Task data:

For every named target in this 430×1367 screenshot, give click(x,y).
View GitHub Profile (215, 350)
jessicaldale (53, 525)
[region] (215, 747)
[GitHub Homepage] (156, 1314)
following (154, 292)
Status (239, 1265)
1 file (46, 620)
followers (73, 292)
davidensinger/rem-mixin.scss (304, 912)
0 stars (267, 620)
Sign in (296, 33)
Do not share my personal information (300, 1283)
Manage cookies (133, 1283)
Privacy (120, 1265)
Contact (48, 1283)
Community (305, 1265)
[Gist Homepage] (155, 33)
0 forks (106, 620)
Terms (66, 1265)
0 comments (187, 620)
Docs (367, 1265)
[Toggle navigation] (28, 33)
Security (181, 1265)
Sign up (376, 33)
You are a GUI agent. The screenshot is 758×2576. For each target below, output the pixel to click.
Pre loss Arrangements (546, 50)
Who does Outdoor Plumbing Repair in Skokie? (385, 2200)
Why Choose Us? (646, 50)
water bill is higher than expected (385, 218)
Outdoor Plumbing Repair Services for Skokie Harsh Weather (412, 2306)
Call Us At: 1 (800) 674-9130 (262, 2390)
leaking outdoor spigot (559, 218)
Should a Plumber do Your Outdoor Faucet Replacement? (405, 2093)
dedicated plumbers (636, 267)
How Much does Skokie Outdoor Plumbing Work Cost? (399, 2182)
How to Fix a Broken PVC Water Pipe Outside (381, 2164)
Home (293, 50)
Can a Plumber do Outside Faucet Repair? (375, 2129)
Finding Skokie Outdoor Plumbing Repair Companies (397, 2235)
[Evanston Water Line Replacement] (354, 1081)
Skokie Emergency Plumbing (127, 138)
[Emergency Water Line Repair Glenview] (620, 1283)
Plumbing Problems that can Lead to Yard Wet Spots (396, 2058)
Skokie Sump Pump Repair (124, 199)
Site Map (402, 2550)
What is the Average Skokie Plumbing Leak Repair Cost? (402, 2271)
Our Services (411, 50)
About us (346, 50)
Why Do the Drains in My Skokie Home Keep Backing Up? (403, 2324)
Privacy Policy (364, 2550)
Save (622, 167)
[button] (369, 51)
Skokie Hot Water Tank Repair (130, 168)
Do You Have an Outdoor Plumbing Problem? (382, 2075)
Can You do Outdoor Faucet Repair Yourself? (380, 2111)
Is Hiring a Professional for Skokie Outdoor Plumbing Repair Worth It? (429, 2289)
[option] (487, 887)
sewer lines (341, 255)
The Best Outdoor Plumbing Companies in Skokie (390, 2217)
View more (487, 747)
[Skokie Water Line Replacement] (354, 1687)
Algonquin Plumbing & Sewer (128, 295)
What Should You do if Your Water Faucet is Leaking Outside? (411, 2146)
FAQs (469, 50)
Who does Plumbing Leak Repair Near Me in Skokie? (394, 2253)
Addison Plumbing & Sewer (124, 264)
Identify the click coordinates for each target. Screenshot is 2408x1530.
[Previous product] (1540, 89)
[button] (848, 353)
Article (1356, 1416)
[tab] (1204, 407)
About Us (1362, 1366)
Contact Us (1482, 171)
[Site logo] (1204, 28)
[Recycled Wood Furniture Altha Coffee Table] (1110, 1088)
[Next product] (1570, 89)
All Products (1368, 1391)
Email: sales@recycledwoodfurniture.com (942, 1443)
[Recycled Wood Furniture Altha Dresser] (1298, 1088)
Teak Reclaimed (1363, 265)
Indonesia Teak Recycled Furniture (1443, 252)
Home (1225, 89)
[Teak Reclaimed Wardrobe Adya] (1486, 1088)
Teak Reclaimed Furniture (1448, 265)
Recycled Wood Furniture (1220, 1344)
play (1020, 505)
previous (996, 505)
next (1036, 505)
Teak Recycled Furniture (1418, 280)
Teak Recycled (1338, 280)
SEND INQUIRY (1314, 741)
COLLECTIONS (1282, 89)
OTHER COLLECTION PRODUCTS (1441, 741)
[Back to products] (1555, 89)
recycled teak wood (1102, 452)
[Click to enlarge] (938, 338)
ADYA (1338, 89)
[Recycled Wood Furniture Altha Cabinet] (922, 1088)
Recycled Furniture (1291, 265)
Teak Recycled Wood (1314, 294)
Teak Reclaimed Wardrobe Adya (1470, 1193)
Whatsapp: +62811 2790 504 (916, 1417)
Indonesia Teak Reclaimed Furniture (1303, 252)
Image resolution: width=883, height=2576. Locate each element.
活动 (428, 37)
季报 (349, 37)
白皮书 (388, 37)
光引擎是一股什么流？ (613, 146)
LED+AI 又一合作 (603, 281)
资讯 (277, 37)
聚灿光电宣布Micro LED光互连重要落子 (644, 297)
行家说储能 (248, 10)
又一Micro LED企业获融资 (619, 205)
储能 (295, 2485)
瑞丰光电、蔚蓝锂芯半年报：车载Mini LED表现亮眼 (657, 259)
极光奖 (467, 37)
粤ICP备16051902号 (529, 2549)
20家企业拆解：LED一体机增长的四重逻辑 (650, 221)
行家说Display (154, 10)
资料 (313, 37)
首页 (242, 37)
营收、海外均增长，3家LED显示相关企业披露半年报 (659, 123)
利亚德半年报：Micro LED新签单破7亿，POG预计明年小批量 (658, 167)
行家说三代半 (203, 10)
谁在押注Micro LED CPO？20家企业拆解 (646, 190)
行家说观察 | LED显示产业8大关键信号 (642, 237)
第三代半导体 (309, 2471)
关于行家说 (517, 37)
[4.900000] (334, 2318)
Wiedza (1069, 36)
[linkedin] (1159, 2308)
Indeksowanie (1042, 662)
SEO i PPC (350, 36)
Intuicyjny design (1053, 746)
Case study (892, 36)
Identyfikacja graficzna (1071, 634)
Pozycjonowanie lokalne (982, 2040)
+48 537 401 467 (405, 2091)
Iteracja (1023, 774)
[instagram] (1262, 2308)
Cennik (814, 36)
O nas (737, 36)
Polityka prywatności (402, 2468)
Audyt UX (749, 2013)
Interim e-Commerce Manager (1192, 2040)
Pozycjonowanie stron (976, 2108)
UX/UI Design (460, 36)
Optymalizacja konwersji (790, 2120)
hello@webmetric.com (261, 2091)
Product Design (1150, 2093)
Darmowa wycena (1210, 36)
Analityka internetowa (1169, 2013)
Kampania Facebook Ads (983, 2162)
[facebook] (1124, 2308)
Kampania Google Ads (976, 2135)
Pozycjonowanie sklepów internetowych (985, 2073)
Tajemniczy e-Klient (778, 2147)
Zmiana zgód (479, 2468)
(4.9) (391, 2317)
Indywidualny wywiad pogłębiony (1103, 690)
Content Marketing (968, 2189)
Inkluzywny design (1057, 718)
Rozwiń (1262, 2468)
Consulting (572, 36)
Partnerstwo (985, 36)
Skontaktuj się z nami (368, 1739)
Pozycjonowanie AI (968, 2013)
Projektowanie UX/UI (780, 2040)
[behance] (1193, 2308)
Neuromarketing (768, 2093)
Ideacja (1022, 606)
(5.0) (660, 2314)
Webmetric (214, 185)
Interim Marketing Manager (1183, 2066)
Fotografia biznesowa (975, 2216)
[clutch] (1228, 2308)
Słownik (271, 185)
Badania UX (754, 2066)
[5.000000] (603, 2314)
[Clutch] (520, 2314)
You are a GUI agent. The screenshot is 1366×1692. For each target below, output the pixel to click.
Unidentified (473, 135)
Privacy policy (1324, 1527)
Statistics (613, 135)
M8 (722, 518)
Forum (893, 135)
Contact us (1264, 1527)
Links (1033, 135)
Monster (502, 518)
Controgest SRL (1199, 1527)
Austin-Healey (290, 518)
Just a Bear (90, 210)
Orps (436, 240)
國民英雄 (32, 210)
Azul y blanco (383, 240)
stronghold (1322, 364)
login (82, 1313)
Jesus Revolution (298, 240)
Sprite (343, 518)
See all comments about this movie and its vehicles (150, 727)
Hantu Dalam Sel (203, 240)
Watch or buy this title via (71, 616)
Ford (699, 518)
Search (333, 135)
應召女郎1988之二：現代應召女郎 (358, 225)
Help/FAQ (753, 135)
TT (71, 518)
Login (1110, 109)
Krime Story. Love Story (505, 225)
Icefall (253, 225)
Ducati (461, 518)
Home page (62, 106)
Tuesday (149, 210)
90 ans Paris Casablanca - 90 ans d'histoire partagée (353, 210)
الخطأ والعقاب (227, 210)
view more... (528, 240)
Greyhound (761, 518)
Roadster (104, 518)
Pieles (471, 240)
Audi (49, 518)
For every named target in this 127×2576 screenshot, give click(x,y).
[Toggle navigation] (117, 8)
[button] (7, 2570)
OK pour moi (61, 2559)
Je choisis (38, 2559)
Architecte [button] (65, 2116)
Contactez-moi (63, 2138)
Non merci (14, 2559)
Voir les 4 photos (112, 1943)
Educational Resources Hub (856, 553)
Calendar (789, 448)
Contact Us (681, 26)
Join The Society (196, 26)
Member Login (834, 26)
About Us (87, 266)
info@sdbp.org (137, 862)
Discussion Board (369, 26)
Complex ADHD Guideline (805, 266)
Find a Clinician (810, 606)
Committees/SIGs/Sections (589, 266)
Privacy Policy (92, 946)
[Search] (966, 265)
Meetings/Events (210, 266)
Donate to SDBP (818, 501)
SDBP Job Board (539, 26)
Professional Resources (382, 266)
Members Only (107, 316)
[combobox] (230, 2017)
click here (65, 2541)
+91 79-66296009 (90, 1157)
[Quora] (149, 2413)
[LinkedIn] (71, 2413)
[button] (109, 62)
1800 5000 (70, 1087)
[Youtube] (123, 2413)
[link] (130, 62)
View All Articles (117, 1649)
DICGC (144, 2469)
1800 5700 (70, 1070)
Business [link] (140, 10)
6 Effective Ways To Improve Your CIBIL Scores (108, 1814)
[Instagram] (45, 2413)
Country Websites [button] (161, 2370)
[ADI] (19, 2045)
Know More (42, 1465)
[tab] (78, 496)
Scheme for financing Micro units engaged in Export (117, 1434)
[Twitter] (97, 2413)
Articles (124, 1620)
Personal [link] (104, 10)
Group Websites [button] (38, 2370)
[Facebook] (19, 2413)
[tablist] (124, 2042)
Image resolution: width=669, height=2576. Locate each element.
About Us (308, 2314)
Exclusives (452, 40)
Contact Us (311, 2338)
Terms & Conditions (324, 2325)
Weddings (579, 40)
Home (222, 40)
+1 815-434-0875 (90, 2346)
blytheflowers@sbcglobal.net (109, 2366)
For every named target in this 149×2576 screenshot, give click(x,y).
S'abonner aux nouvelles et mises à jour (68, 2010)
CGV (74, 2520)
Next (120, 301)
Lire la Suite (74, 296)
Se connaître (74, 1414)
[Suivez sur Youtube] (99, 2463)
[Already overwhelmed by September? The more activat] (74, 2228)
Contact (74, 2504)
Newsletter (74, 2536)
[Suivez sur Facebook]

To do: From the entries above, copy each line that holds "this".

Answer box:
For every named target in this 430×1367 screenshot, give click(x,y).
See all comments about this movie and its vehicles (150, 727)
Watch or buy this title via (71, 616)
For every named target in this 127×2576 screenshot, give click(x,y).
For every named target in this 149×2576 screenshot, give click(x,y).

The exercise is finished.